The questionnaire was answered by 98 out of 514 professionals (response rate: 19%). The acknowledged benefits of early mobilization were maintenance of muscle strength (53%) and shortened length of mechanical ventilation (83%). Favorable attitudes toward early mobilization included recognition that its benefits for patients under mechanical ventilation exceed the risks for both patients and staff, that early mobilization should be routinely performed via nursing and physical therapy protocols, and readiness to change the parameters of mechanical ventilation and reduce sedation to facilitate the early mobilization of patients. The main barriers mentioned were the unavailability of professionals and time to mobilize patients, excessive sedation, delirium, risk of musculoskeletal self-injury and excessive stress at work.

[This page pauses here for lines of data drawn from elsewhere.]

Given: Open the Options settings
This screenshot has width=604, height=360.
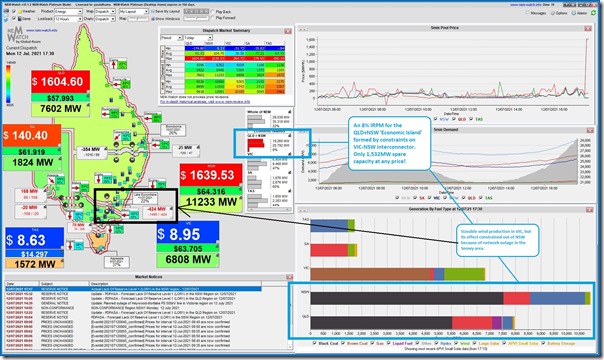Looking at the screenshot, I should click(559, 13).

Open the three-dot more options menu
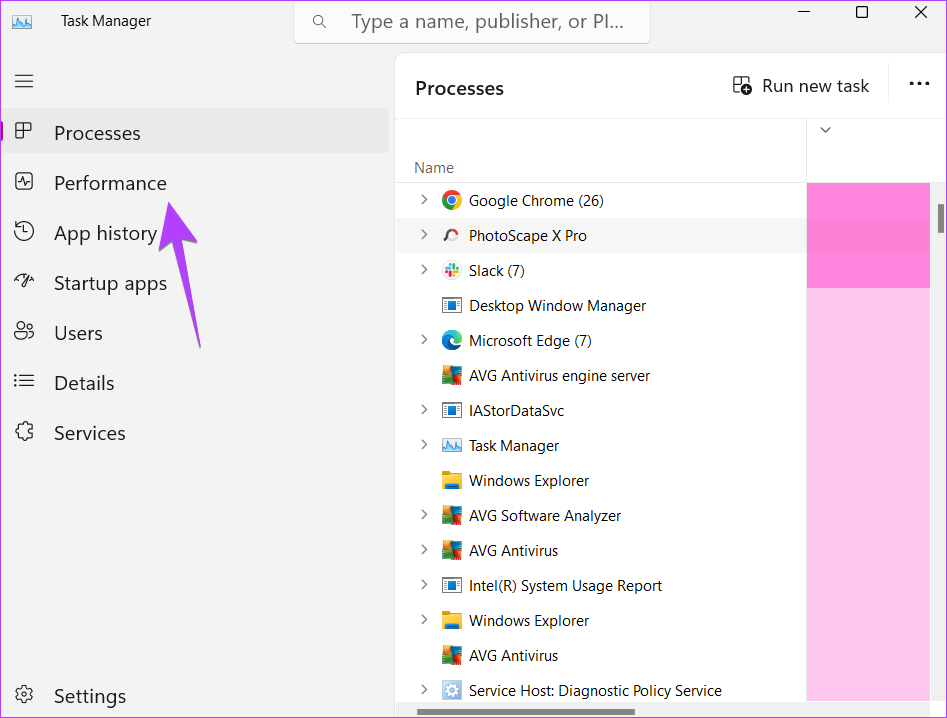click(919, 85)
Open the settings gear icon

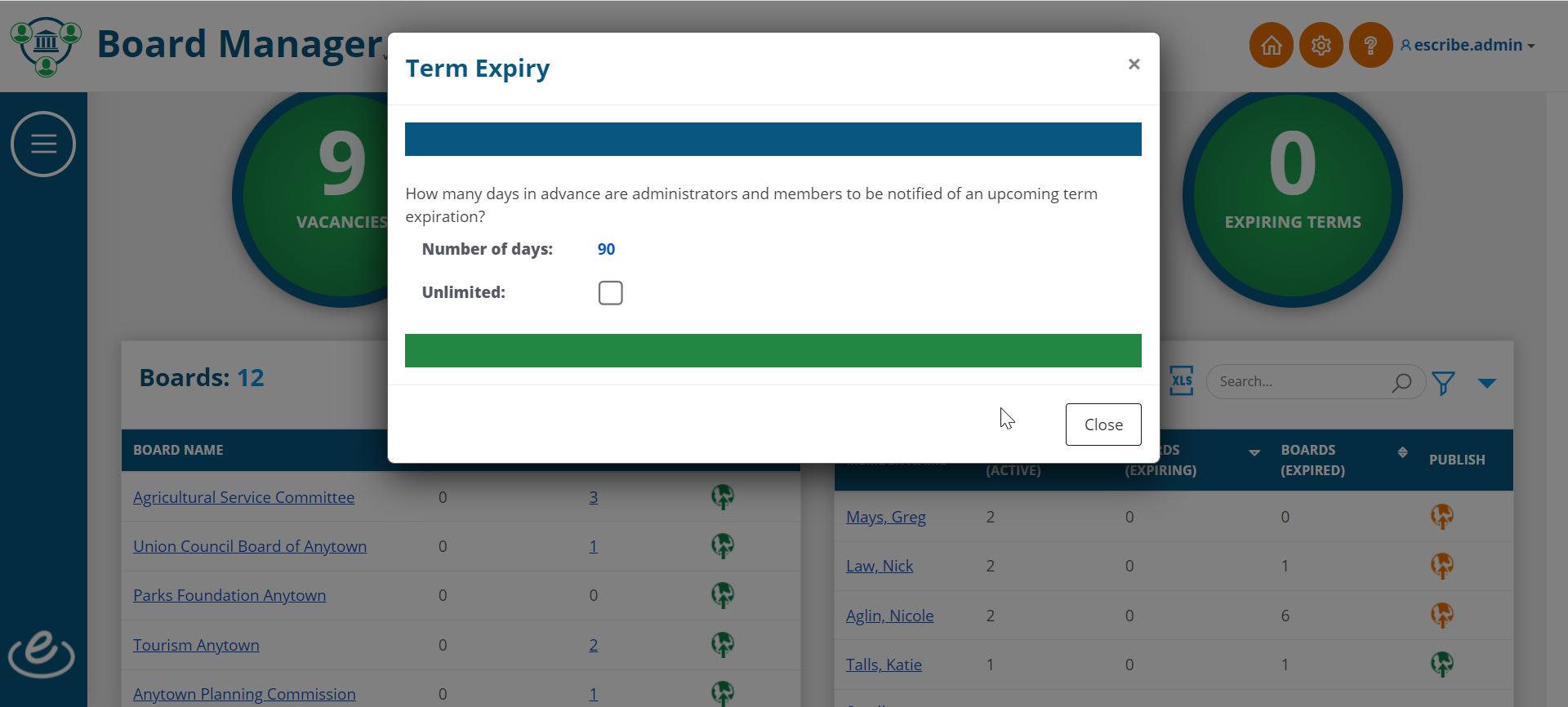click(1321, 45)
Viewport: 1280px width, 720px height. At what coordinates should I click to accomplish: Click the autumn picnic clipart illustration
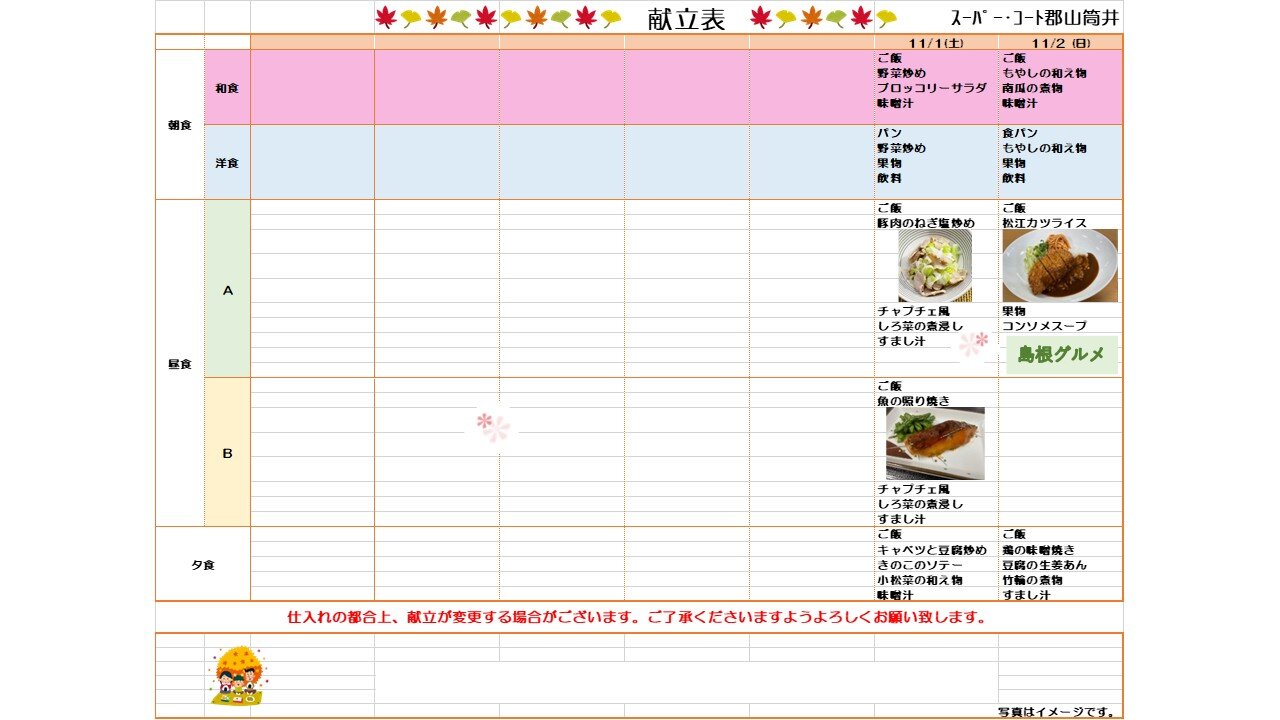[236, 676]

The participants were aware of the benefits of early mobilization and manifested attitudes favorable to its application. However, the actual performance of early mobilization was perceived as a challenge, mainly due to the lack of professionals and time, excessive sedation, delirium, risk of musculoskeletal self-injury and excessive stress at work.
调查多专业工作人员对成年危重症患者早期活动的认知,并确定其应用的态度和感知障碍。
2016年第二学期,对两家教学医院六个重症监护病房的医生、护理专业人员和物理治疗师进行了一项横断面研究。问题采用5分李克特量表回答,并分析同意或不同意陈述的专业人员比例。采用卡方检验和费舍尔精确检验,根据教育/培训水平、早期活动的既往经验和重症监护病房的工作年限,调查回答的差异。
514名专业人员中有98人回答了问卷(回复率:19%)。早期活动公认的益处包括维持肌肉力量(53%)和缩短机械通气时间(83%)。对早期活动的积极态度包括认识到其对机械通气患者的益处超过对患者和工作人员的风险,早期活动应通过护理和物理治疗方案常规进行,以及愿意改变机械通气参数并减少镇静以促进患者早期活动。提到的主要障碍是缺乏专业人员和时间来活动患者、镇静过度、谵妄、肌肉骨骼自我损伤风险和工作压力过大。
参与者意识到早期活动的益处,并表现出对其应用的积极态度。然而,早期活动的实际实施被视为一项挑战,主要原因是缺乏专业人员和时间、镇静过度、谵妄、肌肉骨骼自我损伤风险和工作压力过大。